Kasina Entzi spent part of her spring break brewing a vat of tangy vinegar sauce to turn leftover marinara into sloppy joes for a few hundred of Denver’s homeless.
Nearby, fellow University of Denver students Sarah Davis and Katie Rickel plopped the sauce on buns and dished up peas, corn and carrots at the Denver Rescue Mission.
While their friends lounge on beaches or in ski-resort hot tubs, or perhaps head for exotic locales to build houses or teach English, 10 DU students are digging into downtown’s gritty underground on “urban immersion” spring break.
They’re exploring homelessness, poverty, immigration and school segregation in the heart of Denver. They sleep on bunk beds at the $20-a-night Hostel of the Rockies, walk or take public buses or light rail, and eat in inexpensive ethnic cafes, many in Denver’s multicultural Five Points neighborhood.
Each day, the DU students meet community activists who run homeless shelters, medical clinics and a day-labor center that helps immigrants find work. They tour a charter school, take a guided walk through Five Points and have appointments with Denver Public Schools Superintendent Michael Bennet, Mayor John Hickenlooper and former Gov. Dick Lamm.
“It’s not like one of those ‘Let’s go to Mexico, fix up a village, pretend America doesn’t have problems and go home,”‘ said Entzi, an 18-year-old freshman from San Antonio. “It’s real ly getting at the heart of problems here.”
Students selected for the urban immersion paid $150 and had to write several short essays.
Most said they want to know the city beyond the boundaries of the DU campus, and several are planning careers in community activism.
“College provides this bubble for every student to live in,” Entzi said. “It’s almost like a privilege to ignore the rest of the community.”
“Alternative” spring breaks are popular at colleges across the country, but most involve travel. Thousands of college students, including some from Regis University, Colorado College and the U.S. Air Force Academy, are spending spring break this year in Louisiana and Mississippi, cleaning up muck and mess from Hurricane Katrina.
Almost 90 Colorado State University students are on eight alternative spring-break trips, from building a bird- watching deck in Achiote, Panama, to organizing “gay bingo” to raise money for AIDS awareness in Seattle.
Other DU students are setting up a school computer lab in Pinos, Mexico, and building a home in Juarez.
“It’s great to have a broader-based understanding of national issues and global issues, but it’s especially important for students who want to be agents of change to see how you change the local community,” said Glenn Fee, associate director of community engagement and service learning at DU.

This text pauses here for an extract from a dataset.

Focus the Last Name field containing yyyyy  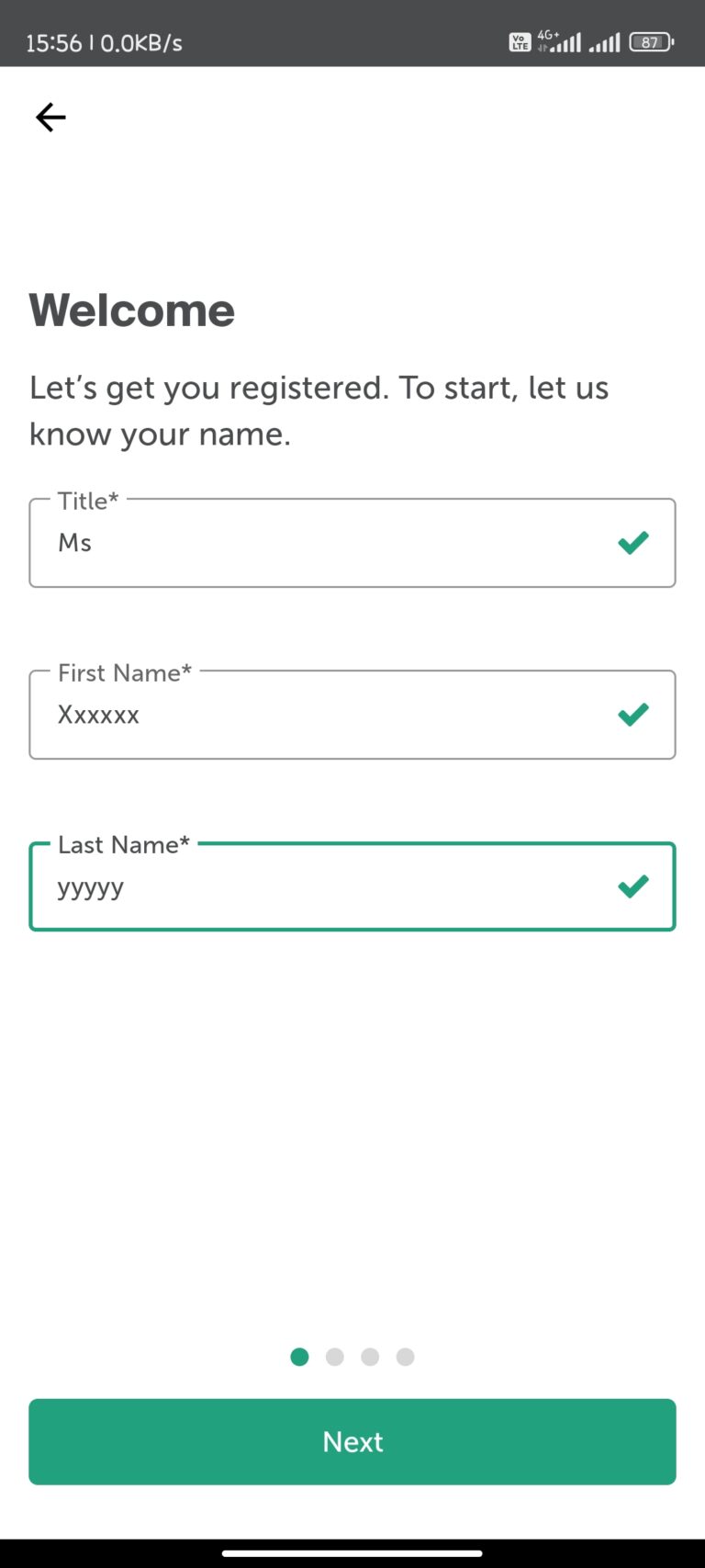(321, 886)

He chose students for DU’s first urban-immersion spring break “who will potentially stick around and make an impact as leaders in the Denver community.”
Fee, who lives in Five Points, is taking the students to some of his favorite hangouts – Ethel’s House of Soul, Tosh’s Hacienda and the Mercury Cafe.
Lauren Brooks, a junior from Fort Collins, has taught English in Nicaragua, volunteered in Ecuador and worked at a herbarium in Australia.
“But I was pretty ignorant about the poverty in the United States, particularly in Denver,” she said, piling loaves of donated bread at the rescue mission. “For me, this is emphasizing what people are actually doing about it.”
Sarah Davis, the DU senior, grew up in the suburbs north of Denver and drives to her job at a downtown law firm but doesn’t really know the city.
Seeing homeless children waiting for a doctor at the Stout Street Clinic and men gathering for dinner outside the rescue mission made her feel pity, anger, hope and guilt, she said.
“It’s been a little bit awkward with us and our bags and our warm gear to be out on the streets,” she said.
Lindsay Holman, a junior from Monterey, Calif., hadn’t taken a Denver city bus before this week.
“I’ve been in Denver for three years, but I’ve only connected with DU,” she said. “I feel kind of guilty about that.”
There is no exam after urban-immersion spring break, and no course credit. Students only have to soak up insight about a side of the city many people never experience.
“I think they’re in it for the right reasons – they’re standing outside freezing their butts off,” said Nicholas Cutforth, a DU professor who started an urban-studies minor.
“Many of them are going to end up in advocacy work, folks that want to make a difference.”